Assignment
In full and without change, return each entry.
§
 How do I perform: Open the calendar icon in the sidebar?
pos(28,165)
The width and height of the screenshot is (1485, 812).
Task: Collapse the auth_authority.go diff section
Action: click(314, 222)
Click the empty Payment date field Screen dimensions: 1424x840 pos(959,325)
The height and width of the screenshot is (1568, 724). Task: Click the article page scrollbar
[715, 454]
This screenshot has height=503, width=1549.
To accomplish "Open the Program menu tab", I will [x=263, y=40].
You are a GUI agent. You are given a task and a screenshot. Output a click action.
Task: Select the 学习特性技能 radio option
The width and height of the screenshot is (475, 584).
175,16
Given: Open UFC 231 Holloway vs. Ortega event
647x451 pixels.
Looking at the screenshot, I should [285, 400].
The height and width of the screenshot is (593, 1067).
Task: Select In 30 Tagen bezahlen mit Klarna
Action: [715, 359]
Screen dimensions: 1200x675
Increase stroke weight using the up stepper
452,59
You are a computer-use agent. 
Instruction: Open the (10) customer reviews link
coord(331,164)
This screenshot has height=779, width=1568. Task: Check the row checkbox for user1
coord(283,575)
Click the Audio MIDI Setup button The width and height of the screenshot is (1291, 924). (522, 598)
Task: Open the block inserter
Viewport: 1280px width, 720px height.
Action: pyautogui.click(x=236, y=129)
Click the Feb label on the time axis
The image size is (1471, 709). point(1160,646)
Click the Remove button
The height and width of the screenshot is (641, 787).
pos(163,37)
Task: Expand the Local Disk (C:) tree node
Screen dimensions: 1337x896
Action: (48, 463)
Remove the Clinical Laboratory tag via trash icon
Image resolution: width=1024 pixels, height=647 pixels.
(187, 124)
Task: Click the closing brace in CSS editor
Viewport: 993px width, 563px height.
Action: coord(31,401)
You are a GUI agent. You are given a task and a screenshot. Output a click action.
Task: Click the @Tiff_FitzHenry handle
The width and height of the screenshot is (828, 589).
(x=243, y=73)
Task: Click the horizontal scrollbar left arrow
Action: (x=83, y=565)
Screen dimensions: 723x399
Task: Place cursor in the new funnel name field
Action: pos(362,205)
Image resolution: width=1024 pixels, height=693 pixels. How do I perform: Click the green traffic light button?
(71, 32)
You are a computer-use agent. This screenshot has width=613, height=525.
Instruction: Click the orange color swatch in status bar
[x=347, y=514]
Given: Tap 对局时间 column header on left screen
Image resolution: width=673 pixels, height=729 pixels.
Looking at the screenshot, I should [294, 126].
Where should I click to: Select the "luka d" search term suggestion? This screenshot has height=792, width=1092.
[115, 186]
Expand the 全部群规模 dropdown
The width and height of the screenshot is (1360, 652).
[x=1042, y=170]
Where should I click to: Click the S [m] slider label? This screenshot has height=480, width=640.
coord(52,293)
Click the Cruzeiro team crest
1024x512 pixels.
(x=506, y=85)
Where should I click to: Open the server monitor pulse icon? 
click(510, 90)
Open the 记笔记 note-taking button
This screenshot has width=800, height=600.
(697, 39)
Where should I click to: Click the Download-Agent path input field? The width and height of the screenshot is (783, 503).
§
Your response
 How do I perform: Open the calendar icon in the sidebar?
pos(28,165)
The width and height of the screenshot is (1485, 812).
Task: Collapse the auth_authority.go diff section
Action: click(314, 222)
Click the empty Payment date field Screen dimensions: 1424x840 pos(959,325)
The height and width of the screenshot is (1568, 724). Task: Click the article page scrollbar
[715, 454]
This screenshot has height=503, width=1549.
To accomplish "Open the Program menu tab", I will [x=263, y=40].
You are a GUI agent. You are given a task and a screenshot. Output a click action.
Task: Select the 学习特性技能 radio option
The width and height of the screenshot is (475, 584).
175,16
Given: Open UFC 231 Holloway vs. Ortega event
647x451 pixels.
Looking at the screenshot, I should [285, 400].
The height and width of the screenshot is (593, 1067).
Task: Select In 30 Tagen bezahlen mit Klarna
Action: [715, 359]
Screen dimensions: 1200x675
Increase stroke weight using the up stepper
452,59
You are a computer-use agent. 
Instruction: Open the (10) customer reviews link
coord(331,164)
This screenshot has height=779, width=1568. Task: Check the row checkbox for user1
coord(283,575)
Click the Audio MIDI Setup button The width and height of the screenshot is (1291, 924). (522, 598)
Task: Open the block inserter
Viewport: 1280px width, 720px height.
Action: pyautogui.click(x=236, y=129)
Click the Feb label on the time axis
The image size is (1471, 709). point(1160,646)
Click the Remove button
The height and width of the screenshot is (641, 787).
pos(163,37)
Task: Expand the Local Disk (C:) tree node
Screen dimensions: 1337x896
Action: (48, 463)
Remove the Clinical Laboratory tag via trash icon
Image resolution: width=1024 pixels, height=647 pixels.
(187, 124)
Task: Click the closing brace in CSS editor
Viewport: 993px width, 563px height.
Action: coord(31,401)
You are a GUI agent. You are given a task and a screenshot. Output a click action.
Task: Click the @Tiff_FitzHenry handle
The width and height of the screenshot is (828, 589).
(x=243, y=73)
Task: Click the horizontal scrollbar left arrow
Action: (x=83, y=565)
Screen dimensions: 723x399
Task: Place cursor in the new funnel name field
Action: pos(362,205)
Image resolution: width=1024 pixels, height=693 pixels. How do I perform: Click the green traffic light button?
(71, 32)
You are a computer-use agent. This screenshot has width=613, height=525.
Instruction: Click the orange color swatch in status bar
[x=347, y=514]
Given: Tap 对局时间 column header on left screen
Image resolution: width=673 pixels, height=729 pixels.
Looking at the screenshot, I should [294, 126].
Where should I click to: Select the "luka d" search term suggestion? This screenshot has height=792, width=1092.
[115, 186]
Expand the 全部群规模 dropdown
The width and height of the screenshot is (1360, 652).
[x=1042, y=170]
Where should I click to: Click the S [m] slider label? This screenshot has height=480, width=640.
coord(52,293)
Click the Cruzeiro team crest
1024x512 pixels.
(x=506, y=85)
Where should I click to: Open the server monitor pulse icon? 
click(510, 90)
Open the 记笔记 note-taking button
This screenshot has width=800, height=600.
(697, 39)
Where should I click to: Click the Download-Agent path input field? The width and height of the screenshot is (783, 503).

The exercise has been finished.